In your reply, write out each entry exactly as given.

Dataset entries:
================================
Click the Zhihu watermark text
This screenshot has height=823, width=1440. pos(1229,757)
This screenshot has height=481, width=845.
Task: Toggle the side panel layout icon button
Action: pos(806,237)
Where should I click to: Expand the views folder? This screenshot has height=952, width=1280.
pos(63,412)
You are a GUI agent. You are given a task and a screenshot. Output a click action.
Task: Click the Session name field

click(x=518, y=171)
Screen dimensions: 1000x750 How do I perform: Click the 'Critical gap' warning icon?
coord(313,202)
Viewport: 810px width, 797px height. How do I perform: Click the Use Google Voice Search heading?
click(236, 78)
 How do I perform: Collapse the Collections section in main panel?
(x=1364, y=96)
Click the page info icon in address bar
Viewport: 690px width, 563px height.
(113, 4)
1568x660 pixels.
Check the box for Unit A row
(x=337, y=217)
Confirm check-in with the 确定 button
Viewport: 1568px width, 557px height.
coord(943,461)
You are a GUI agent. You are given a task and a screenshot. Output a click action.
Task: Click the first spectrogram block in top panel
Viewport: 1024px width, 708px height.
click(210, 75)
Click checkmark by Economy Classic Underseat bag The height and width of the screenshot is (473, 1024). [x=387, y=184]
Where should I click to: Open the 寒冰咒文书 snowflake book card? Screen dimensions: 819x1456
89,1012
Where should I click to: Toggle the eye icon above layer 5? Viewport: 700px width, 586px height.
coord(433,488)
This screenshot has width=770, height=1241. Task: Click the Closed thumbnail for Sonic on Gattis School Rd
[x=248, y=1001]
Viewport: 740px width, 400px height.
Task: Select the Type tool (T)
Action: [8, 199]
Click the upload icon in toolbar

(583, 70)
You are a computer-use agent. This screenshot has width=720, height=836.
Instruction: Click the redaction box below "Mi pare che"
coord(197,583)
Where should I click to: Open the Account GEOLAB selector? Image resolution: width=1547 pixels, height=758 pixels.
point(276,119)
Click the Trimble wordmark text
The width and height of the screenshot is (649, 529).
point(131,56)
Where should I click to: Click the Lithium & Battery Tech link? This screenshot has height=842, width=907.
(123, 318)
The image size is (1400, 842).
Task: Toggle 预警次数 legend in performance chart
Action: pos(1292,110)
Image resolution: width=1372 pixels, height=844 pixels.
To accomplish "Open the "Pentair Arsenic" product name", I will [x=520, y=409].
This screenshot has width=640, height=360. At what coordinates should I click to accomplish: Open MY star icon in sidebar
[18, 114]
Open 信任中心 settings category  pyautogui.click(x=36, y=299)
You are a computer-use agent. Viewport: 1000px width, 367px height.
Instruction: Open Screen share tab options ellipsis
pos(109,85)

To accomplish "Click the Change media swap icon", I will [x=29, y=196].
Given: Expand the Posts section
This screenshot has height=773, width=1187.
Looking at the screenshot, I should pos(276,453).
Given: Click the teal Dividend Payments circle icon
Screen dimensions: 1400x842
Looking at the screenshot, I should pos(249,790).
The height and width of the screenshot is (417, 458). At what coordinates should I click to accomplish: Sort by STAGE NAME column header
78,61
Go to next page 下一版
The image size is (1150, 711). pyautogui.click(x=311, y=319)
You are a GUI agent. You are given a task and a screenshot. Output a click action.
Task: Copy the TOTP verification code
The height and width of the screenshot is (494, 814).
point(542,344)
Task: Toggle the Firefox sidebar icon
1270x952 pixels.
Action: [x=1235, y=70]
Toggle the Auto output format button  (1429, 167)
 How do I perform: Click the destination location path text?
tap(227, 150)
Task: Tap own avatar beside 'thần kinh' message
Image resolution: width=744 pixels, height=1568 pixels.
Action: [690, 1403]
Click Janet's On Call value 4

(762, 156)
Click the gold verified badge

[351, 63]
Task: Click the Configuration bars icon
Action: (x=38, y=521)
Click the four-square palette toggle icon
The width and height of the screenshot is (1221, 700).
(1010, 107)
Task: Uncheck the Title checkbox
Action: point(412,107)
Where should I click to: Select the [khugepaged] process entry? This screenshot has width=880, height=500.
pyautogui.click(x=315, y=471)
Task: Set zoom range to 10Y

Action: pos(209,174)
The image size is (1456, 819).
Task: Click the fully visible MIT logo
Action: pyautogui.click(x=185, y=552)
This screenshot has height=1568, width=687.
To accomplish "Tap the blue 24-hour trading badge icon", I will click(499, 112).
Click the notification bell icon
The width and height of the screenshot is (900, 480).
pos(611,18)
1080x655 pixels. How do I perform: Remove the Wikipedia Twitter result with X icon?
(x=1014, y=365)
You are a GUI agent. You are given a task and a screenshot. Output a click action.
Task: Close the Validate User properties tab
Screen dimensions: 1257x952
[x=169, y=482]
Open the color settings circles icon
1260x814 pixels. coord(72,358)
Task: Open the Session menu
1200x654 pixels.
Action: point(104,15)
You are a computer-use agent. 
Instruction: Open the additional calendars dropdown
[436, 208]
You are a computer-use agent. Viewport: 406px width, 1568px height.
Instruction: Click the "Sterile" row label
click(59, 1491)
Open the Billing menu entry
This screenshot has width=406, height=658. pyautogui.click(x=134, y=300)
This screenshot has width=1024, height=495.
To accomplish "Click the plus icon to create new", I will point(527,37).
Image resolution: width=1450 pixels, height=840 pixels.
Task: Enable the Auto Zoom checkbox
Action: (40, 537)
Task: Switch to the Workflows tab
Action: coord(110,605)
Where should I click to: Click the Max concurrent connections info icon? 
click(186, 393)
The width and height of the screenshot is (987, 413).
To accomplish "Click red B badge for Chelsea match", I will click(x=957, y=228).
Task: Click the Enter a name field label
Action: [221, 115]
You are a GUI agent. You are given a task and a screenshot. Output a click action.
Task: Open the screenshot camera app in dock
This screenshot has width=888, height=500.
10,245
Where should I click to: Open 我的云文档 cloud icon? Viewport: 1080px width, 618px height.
================================
### Response area
Click the Zhihu watermark text
This screenshot has height=823, width=1440. pos(1229,757)
This screenshot has height=481, width=845.
Task: Toggle the side panel layout icon button
Action: pos(806,237)
Where should I click to: Expand the views folder? This screenshot has height=952, width=1280.
pos(63,412)
You are a GUI agent. You are given a task and a screenshot. Output a click action.
Task: Click the Session name field

click(x=518, y=171)
Screen dimensions: 1000x750 How do I perform: Click the 'Critical gap' warning icon?
coord(313,202)
Viewport: 810px width, 797px height. How do I perform: Click the Use Google Voice Search heading?
click(236, 78)
 How do I perform: Collapse the Collections section in main panel?
(x=1364, y=96)
Click the page info icon in address bar
Viewport: 690px width, 563px height.
(113, 4)
1568x660 pixels.
Check the box for Unit A row
(x=337, y=217)
Confirm check-in with the 确定 button
Viewport: 1568px width, 557px height.
coord(943,461)
You are a GUI agent. You are given a task and a screenshot. Output a click action.
Task: Click the first spectrogram block in top panel
Viewport: 1024px width, 708px height.
click(210, 75)
Click checkmark by Economy Classic Underseat bag The height and width of the screenshot is (473, 1024). [x=387, y=184]
Where should I click to: Open the 寒冰咒文书 snowflake book card? Screen dimensions: 819x1456
89,1012
Where should I click to: Toggle the eye icon above layer 5? Viewport: 700px width, 586px height.
coord(433,488)
This screenshot has width=770, height=1241. Task: Click the Closed thumbnail for Sonic on Gattis School Rd
[x=248, y=1001]
Viewport: 740px width, 400px height.
Task: Select the Type tool (T)
Action: [8, 199]
Click the upload icon in toolbar

(583, 70)
You are a computer-use agent. This screenshot has width=720, height=836.
Instruction: Click the redaction box below "Mi pare che"
coord(197,583)
Where should I click to: Open the Account GEOLAB selector? Image resolution: width=1547 pixels, height=758 pixels.
point(276,119)
Click the Trimble wordmark text
The width and height of the screenshot is (649, 529).
point(131,56)
Where should I click to: Click the Lithium & Battery Tech link? This screenshot has height=842, width=907.
(123, 318)
The image size is (1400, 842).
Task: Toggle 预警次数 legend in performance chart
Action: pos(1292,110)
Image resolution: width=1372 pixels, height=844 pixels.
To accomplish "Open the "Pentair Arsenic" product name", I will [x=520, y=409].
This screenshot has width=640, height=360. At what coordinates should I click to accomplish: Open MY star icon in sidebar
[18, 114]
Open 信任中心 settings category  pyautogui.click(x=36, y=299)
You are a computer-use agent. Viewport: 1000px width, 367px height.
Instruction: Open Screen share tab options ellipsis
pos(109,85)

To accomplish "Click the Change media swap icon", I will [x=29, y=196].
Given: Expand the Posts section
This screenshot has height=773, width=1187.
Looking at the screenshot, I should pos(276,453).
Given: Click the teal Dividend Payments circle icon
Screen dimensions: 1400x842
Looking at the screenshot, I should pos(249,790).
The height and width of the screenshot is (417, 458). At what coordinates should I click to accomplish: Sort by STAGE NAME column header
78,61
Go to next page 下一版
The image size is (1150, 711). pyautogui.click(x=311, y=319)
You are a GUI agent. You are given a task and a screenshot. Output a click action.
Task: Copy the TOTP verification code
The height and width of the screenshot is (494, 814).
point(542,344)
Task: Toggle the Firefox sidebar icon
1270x952 pixels.
Action: [x=1235, y=70]
Toggle the Auto output format button  (1429, 167)
 How do I perform: Click the destination location path text?
tap(227, 150)
Task: Tap own avatar beside 'thần kinh' message
Image resolution: width=744 pixels, height=1568 pixels.
Action: [690, 1403]
Click Janet's On Call value 4

(762, 156)
Click the gold verified badge

[351, 63]
Task: Click the Configuration bars icon
Action: (x=38, y=521)
Click the four-square palette toggle icon
The width and height of the screenshot is (1221, 700).
(1010, 107)
Task: Uncheck the Title checkbox
Action: point(412,107)
Where should I click to: Select the [khugepaged] process entry? This screenshot has width=880, height=500.
pyautogui.click(x=315, y=471)
Task: Set zoom range to 10Y

Action: pos(209,174)
The image size is (1456, 819).
Task: Click the fully visible MIT logo
Action: pyautogui.click(x=185, y=552)
This screenshot has height=1568, width=687.
To accomplish "Tap the blue 24-hour trading badge icon", I will click(499, 112).
Click the notification bell icon
The width and height of the screenshot is (900, 480).
pos(611,18)
1080x655 pixels. How do I perform: Remove the Wikipedia Twitter result with X icon?
(x=1014, y=365)
You are a GUI agent. You are given a task and a screenshot. Output a click action.
Task: Close the Validate User properties tab
Screen dimensions: 1257x952
[x=169, y=482]
Open the color settings circles icon
1260x814 pixels. coord(72,358)
Task: Open the Session menu
1200x654 pixels.
Action: point(104,15)
You are a computer-use agent. 
Instruction: Open the additional calendars dropdown
[436, 208]
You are a computer-use agent. Viewport: 406px width, 1568px height.
Instruction: Click the "Sterile" row label
click(59, 1491)
Open the Billing menu entry
This screenshot has width=406, height=658. pyautogui.click(x=134, y=300)
This screenshot has width=1024, height=495.
To accomplish "Click the plus icon to create new", I will point(527,37).
Image resolution: width=1450 pixels, height=840 pixels.
Task: Enable the Auto Zoom checkbox
Action: (40, 537)
Task: Switch to the Workflows tab
Action: coord(110,605)
Where should I click to: Click the Max concurrent connections info icon? 
click(186, 393)
The width and height of the screenshot is (987, 413).
To accomplish "Click red B badge for Chelsea match", I will click(x=957, y=228).
Task: Click the Enter a name field label
Action: [221, 115]
You are a GUI agent. You are given a task and a screenshot. Output a click action.
Task: Open the screenshot camera app in dock
This screenshot has width=888, height=500.
10,245
Where should I click to: Open 我的云文档 cloud icon? Viewport: 1080px width, 618px height.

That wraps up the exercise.